__Excerpted data__.
::::::::
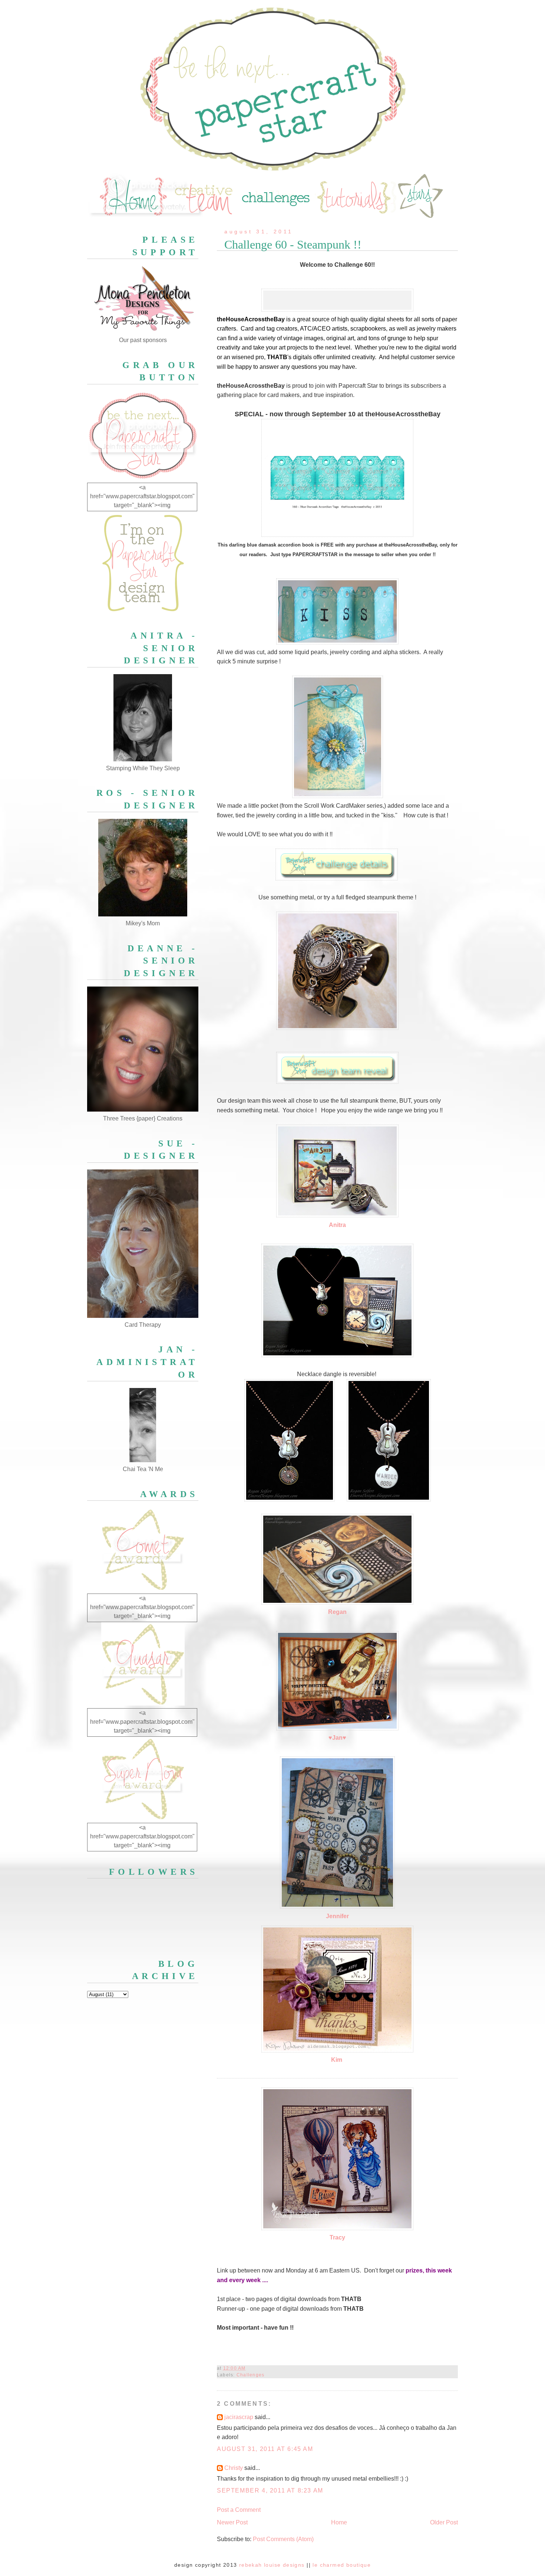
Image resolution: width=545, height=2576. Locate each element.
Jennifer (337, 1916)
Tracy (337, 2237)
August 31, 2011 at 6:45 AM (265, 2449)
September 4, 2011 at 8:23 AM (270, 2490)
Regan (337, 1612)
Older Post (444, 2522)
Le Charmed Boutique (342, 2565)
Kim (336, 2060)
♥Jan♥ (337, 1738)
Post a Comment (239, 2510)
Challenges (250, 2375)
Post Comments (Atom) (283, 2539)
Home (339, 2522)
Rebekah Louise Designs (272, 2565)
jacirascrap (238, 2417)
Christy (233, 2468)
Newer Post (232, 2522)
::::::::
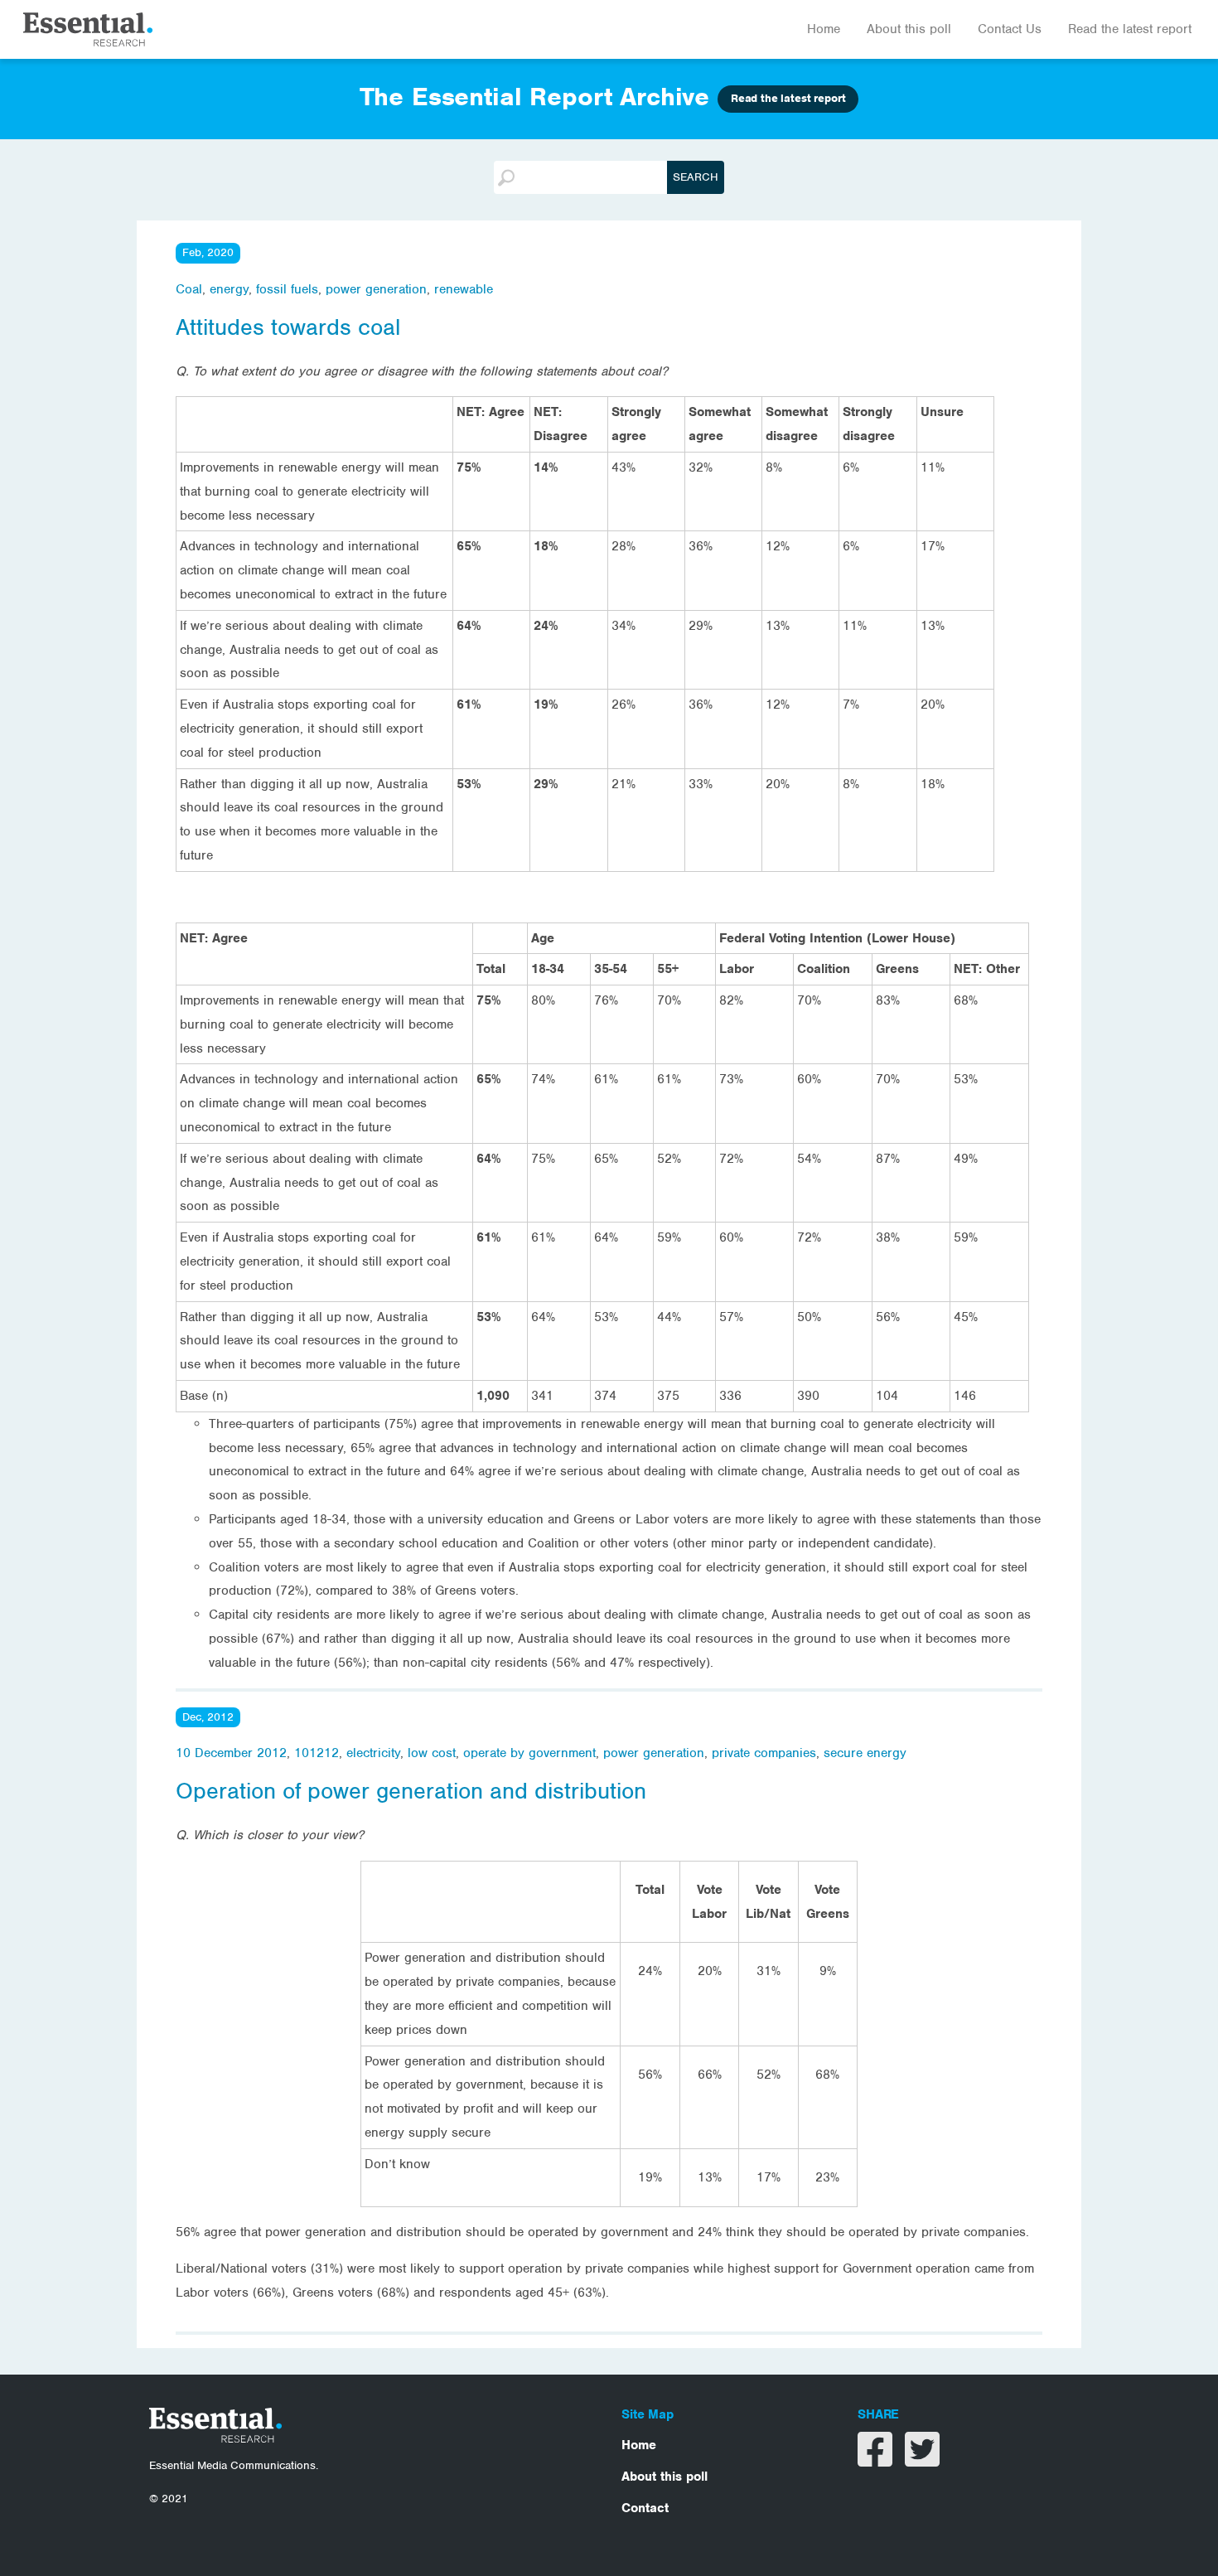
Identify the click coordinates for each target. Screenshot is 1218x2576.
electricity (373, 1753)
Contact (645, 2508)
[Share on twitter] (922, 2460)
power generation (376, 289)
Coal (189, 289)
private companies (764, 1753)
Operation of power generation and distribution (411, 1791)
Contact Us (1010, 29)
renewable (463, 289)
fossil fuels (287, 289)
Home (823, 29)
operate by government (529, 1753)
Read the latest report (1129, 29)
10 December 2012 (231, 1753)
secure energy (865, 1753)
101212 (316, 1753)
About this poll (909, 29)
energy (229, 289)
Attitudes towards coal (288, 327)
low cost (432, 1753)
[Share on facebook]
::::::::
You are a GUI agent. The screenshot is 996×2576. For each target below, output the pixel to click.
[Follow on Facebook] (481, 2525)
::::::::
__To do__. Copy every line in the data above that has the string "each" in it.

__Your response__.
Image resolution: width=545, height=2576. Locate each element.
Identify the click coordinates for each target. Screenshot is 1218x2576.
You are a GUI agent. The screenshot is 996×2576. For each target below, output the pixel to click.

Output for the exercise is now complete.